_What is needed:_
Your answer is the line containing "Click the zoom out magnifier icon" plus every line after it to the end of the data below, transcribed exactly and with nothing else.

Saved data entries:
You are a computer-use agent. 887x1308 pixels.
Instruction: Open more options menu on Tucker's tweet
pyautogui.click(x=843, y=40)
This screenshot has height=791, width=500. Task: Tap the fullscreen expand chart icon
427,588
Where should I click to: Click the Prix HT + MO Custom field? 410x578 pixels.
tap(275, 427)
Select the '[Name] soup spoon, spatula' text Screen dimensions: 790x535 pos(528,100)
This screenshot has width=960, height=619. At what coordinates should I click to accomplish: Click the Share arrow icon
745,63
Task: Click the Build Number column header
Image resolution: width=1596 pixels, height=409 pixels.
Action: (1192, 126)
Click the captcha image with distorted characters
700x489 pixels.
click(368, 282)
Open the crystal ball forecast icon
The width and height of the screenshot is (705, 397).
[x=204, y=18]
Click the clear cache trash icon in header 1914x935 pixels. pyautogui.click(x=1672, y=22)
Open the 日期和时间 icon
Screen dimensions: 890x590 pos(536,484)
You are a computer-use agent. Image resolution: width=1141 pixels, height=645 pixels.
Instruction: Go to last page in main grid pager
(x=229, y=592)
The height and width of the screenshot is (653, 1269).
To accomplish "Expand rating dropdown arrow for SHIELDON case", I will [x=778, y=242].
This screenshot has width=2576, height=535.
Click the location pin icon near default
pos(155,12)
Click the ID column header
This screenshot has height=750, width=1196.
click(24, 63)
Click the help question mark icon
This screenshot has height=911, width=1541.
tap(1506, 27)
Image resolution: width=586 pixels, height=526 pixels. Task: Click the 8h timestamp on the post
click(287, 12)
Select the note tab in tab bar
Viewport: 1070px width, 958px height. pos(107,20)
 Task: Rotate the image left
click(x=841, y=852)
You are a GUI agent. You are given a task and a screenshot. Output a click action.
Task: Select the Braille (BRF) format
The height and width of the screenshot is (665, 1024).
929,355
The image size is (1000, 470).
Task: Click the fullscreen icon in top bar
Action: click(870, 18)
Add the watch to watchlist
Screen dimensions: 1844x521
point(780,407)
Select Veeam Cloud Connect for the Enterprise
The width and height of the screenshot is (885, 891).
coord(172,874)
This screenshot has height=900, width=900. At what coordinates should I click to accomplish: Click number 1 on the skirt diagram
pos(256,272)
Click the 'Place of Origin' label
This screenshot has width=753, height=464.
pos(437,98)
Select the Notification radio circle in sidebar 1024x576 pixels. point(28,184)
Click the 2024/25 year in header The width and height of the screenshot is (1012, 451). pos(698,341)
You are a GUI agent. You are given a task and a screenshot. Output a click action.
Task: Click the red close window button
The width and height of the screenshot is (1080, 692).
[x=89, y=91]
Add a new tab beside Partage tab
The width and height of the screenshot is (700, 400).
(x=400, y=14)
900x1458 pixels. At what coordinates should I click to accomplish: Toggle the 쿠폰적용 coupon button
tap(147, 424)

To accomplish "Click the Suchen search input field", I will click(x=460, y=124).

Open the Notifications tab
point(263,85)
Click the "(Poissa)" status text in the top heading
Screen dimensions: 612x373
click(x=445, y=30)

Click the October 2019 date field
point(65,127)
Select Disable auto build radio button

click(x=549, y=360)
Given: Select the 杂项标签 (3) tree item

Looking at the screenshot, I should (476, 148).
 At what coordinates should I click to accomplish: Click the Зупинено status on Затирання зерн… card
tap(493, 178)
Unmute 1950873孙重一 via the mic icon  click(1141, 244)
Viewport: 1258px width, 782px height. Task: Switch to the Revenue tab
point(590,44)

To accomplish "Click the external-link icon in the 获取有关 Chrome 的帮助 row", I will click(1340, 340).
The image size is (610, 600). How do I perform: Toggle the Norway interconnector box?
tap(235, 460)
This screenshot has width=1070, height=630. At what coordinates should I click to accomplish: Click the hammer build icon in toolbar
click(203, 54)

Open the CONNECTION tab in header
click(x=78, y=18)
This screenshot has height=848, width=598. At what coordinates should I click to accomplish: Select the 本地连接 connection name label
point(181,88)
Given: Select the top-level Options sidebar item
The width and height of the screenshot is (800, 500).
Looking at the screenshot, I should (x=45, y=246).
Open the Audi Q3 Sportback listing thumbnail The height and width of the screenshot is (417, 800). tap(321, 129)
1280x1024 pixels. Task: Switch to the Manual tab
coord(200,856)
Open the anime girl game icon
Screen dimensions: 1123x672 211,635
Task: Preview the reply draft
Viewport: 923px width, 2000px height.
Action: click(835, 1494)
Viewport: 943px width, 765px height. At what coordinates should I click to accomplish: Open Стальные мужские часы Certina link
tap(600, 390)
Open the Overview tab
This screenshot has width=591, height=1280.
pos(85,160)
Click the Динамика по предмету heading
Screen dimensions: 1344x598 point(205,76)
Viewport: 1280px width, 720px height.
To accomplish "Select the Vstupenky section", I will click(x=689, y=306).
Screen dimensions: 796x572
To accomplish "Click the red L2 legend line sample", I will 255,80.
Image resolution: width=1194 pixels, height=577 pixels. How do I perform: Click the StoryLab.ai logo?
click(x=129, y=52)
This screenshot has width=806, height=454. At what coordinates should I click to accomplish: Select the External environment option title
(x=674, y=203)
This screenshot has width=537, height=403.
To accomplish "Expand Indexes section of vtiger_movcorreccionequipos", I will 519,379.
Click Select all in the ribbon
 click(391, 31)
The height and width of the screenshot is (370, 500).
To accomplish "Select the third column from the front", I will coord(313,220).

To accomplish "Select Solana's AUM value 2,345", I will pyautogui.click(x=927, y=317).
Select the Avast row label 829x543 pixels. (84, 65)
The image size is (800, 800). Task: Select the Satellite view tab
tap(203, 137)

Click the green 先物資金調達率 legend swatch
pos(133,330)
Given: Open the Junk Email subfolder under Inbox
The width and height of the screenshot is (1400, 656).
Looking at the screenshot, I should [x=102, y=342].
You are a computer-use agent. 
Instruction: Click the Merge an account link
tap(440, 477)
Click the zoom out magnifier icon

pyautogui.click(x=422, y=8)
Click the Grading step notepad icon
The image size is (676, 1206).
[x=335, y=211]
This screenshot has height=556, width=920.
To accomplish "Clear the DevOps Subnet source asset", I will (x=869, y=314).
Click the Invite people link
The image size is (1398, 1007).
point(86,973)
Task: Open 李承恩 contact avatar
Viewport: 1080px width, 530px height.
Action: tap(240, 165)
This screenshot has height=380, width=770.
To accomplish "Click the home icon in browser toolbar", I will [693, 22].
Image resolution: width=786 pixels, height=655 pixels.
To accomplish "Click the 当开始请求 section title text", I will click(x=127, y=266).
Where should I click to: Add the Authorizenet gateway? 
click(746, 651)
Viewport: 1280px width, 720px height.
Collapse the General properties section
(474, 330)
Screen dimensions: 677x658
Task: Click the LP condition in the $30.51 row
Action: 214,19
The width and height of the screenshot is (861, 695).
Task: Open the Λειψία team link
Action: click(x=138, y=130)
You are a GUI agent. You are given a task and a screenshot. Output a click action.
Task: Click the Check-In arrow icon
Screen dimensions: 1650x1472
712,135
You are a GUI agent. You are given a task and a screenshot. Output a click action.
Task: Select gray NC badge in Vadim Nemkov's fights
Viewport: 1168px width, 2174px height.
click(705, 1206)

_Your response:_
Click the zoom out magnifier icon

pyautogui.click(x=422, y=8)
Click the Grading step notepad icon
The image size is (676, 1206).
[x=335, y=211]
This screenshot has height=556, width=920.
To accomplish "Clear the DevOps Subnet source asset", I will (x=869, y=314).
Click the Invite people link
The image size is (1398, 1007).
point(86,973)
Task: Open 李承恩 contact avatar
Viewport: 1080px width, 530px height.
Action: tap(240, 165)
This screenshot has height=380, width=770.
To accomplish "Click the home icon in browser toolbar", I will [693, 22].
Image resolution: width=786 pixels, height=655 pixels.
To accomplish "Click the 当开始请求 section title text", I will click(x=127, y=266).
Where should I click to: Add the Authorizenet gateway? 
click(746, 651)
Viewport: 1280px width, 720px height.
Collapse the General properties section
(474, 330)
Screen dimensions: 677x658
Task: Click the LP condition in the $30.51 row
Action: 214,19
The width and height of the screenshot is (861, 695).
Task: Open the Λειψία team link
Action: click(x=138, y=130)
You are a GUI agent. You are given a task and a screenshot. Output a click action.
Task: Click the Check-In arrow icon
Screen dimensions: 1650x1472
712,135
You are a GUI agent. You are given a task and a screenshot. Output a click action.
Task: Select gray NC badge in Vadim Nemkov's fights
Viewport: 1168px width, 2174px height.
click(705, 1206)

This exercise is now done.